I am trying to forecast daily sales for a product and the demand value is just 0s and 1s(majorly). If i try to use prophet, then Im getting values that are decimals, is there any work around this while using prophet.

APramov commented 5 years ago

@Vidyapreethaam, I don't see an easy way to do that. I think that the assumed data generating process is continuous, as the error term is assumed to be normally distributed.

I guess it might be possible to do something if you change the distribution of the error term to be something else that fits your DGP better (a poisson whose lambda you model as a function of time in the same manner as the mean is modeled in Prophet? idk...), but frankly I am not sure how the whole structure would hold in your case that seems to be a (zero-inflated?) count process. I'd be really curious to hear @bletham 's take on this, maybe I am missing something. I don't have direct experience with such time series.

In the meantime, you might want to take a look at literature and models for time series analysis for (zero-inflated?) count processes.

amw5g commented 5 years ago

I agree with @APramov that you're going to have a tough time. And perhaps a GAM model, such as prophet uses, isn't the right fit. I'd look into negative binomial or ZIP, as suggested

That said, if you want to persist, you could aggregate your daily numbers up to a higher time frequency, like weekly or biweekly. Learn the prophet model. Then subsequently re-distribute the aggregated counts back down to the daily level. That last step you'll need to do outside prophet, based on your understanding of the domain.

bletham commented 5 years ago

Agreed, the Prophet model will be a bad fit for these data since it uses a Gaussian likelihood. Ultimately we want to support a negative binomial or Poisson likelihood, where basically the Prophet model would represent the latent arrival rate (#337), but it's proven a bit tricky and so you'll have to do something else for now.

I think @amw5g's idea of aggregating to learn seasonality is really interesting, for instance if there is yearly seasonality then aggregation to weekly data would allow you to capture yearly seasonality with Prophet, and then use that in combination with some other model like @amw5g suggests.

trevor-pope commented 5 years ago

@Vidyapreethaam You could consider using something similar to Croston's Method, which is used to forecast series with intermittent demand (i.e. long, but consistent, periods of zeroes following positive integers). Read more about it here

APramov commented 5 years ago

Agreed, the Prophet model will be a bad fit for these data since it uses a Gaussian likelihood. Ultimately we want to support a negative binomial or Poisson likelihood, where basically the Prophet model would represent the latent arrival rate (#337), but it's proven a bit tricky and so you'll have to do something else for now.

I think @amw5g's idea of aggregating to learn seasonality is really interesting, for instance if there is yearly seasonality then aggregation to weekly data would allow you to capture yearly seasonality with Prophet, and then use that in combination with some other model like @amw5g suggests.

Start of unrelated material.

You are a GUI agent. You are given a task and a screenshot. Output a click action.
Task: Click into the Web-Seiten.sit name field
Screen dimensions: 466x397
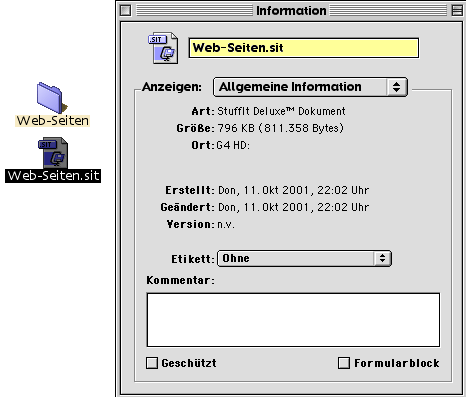pos(304,48)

@bletham , regarding your first point here - I have looking into using Prophet for count data and wanted to see if I can contribute. Is there an overview somewhere of what you guys have done so far/what's left to do on this issue? Cheers

Vidyapreethaam commented 5 years ago

Thank you for all those inputs. In regard to this, I have another doubt, so when I use Prophet, and I do it in a weekly level, then the yhat value are as decimals. So, for the right forecasted value do we round them up? as, we can have forecasts for demand as decimals?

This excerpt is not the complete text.